Anyhow, I had contacted a friend at Honeywell sometime ago. Actually when I was still at my previous job. At the time I knew my job was in jeopardy so I had inquired about possible positions. She told me they may need help in the Technical Library, but was not certain as to when.
Time passed and so I thought it would not happen. That’s what the telephone call was about. They wish to know if I would be interested in the position. Currently I am not actively looking for work as I am taking Online classes trying to build some new skills.
Here is the problem. Honeywell is in New Jersey. I wrote earlier that I worked for them before.It was strange fate how I ended up in New Jersey, but I did. I was born there, but I lived longer in Georgia so I find it a strange environment.
I am not sure I want to return. I know I need a job, but I am not sure I should take this one. However, living with mother and in Florida is driving me CRAZY!

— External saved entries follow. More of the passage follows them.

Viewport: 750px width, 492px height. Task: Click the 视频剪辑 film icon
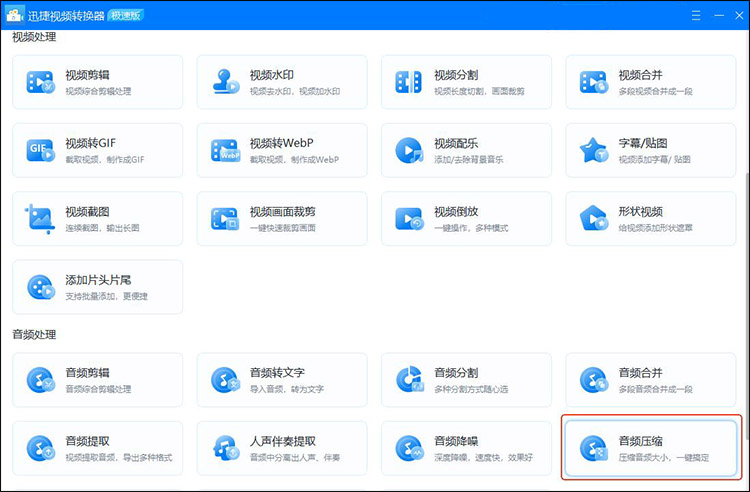[40, 82]
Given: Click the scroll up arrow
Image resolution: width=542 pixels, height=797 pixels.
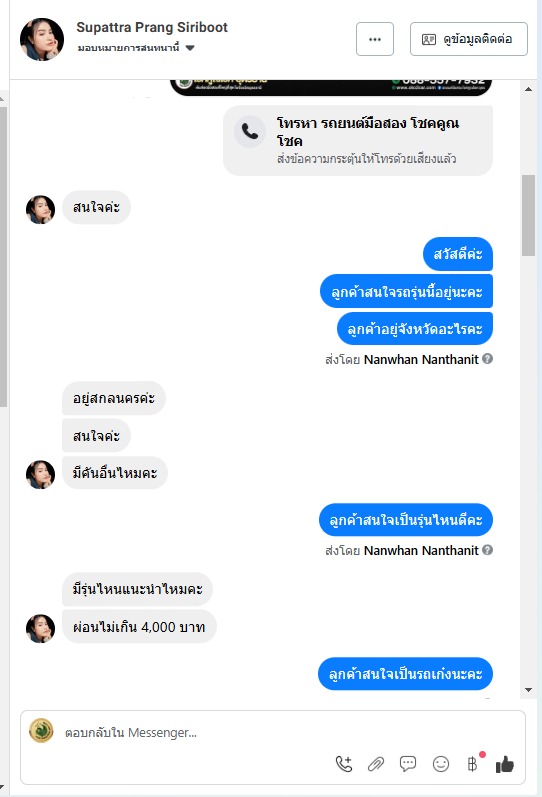Looking at the screenshot, I should 528,89.
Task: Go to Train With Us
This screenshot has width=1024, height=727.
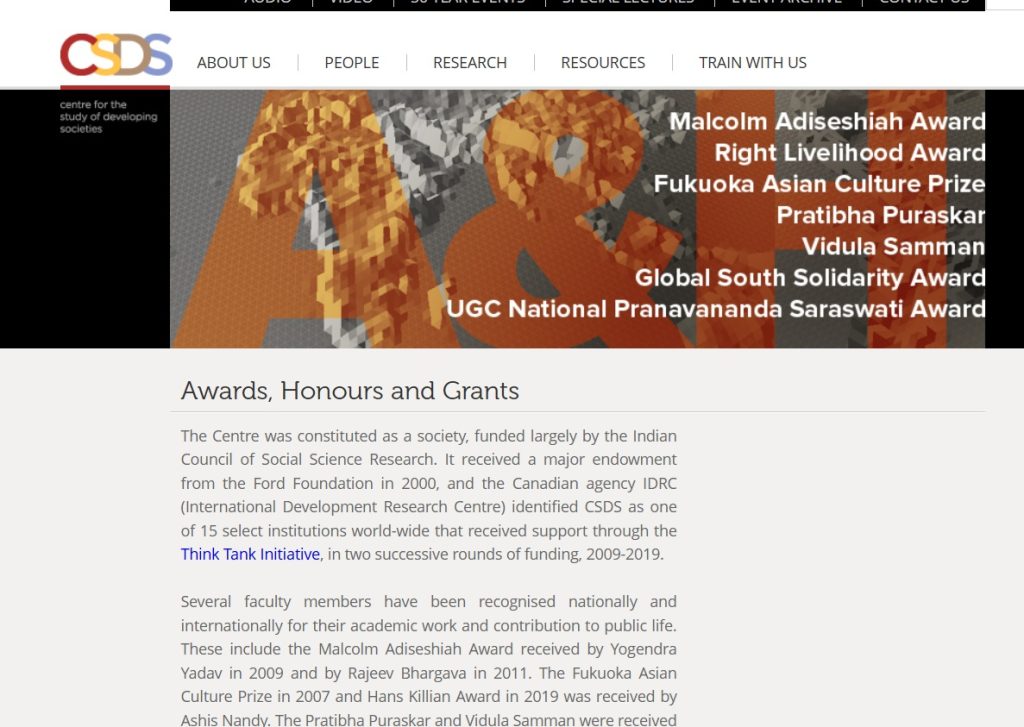Action: [x=752, y=62]
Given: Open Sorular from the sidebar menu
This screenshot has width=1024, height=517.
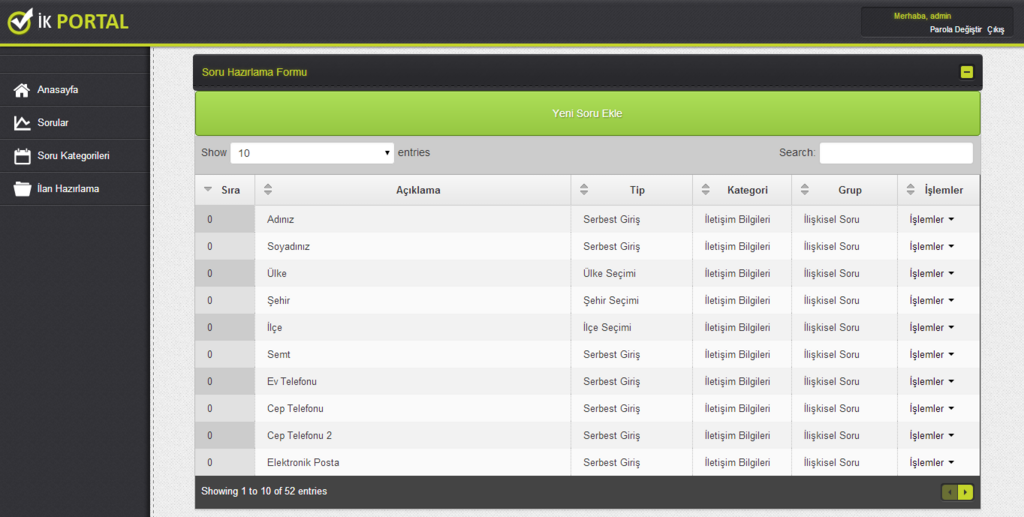Looking at the screenshot, I should tap(53, 123).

Do I entertain this job possibility just so I can get out of here? It’s such an expensive area of the country to live in besides the fact they’re all rather high-strung.
The pay for the job would be more then twice what I was making at my previous pain in the ass (job). However the job is a temporary position through Manpower with the possibility of becoming a permanent position afterwards.
I am not sure I want to relocate such a distance for a temporary position with a possibility of it becoming a permanent situation. Am I making excuses? I know I know I keep telling myself it’s a job and I need one. Do you see? I am driving myself insane. It’s New Jersey for christ sake!
Perhaps I should accept it as a job. After the year I could move elsewhere, but at least until then I would earn my living. I guess. Oh hell, I don’t know.
Did I tell you my mother is DRIVING ME CRAZY?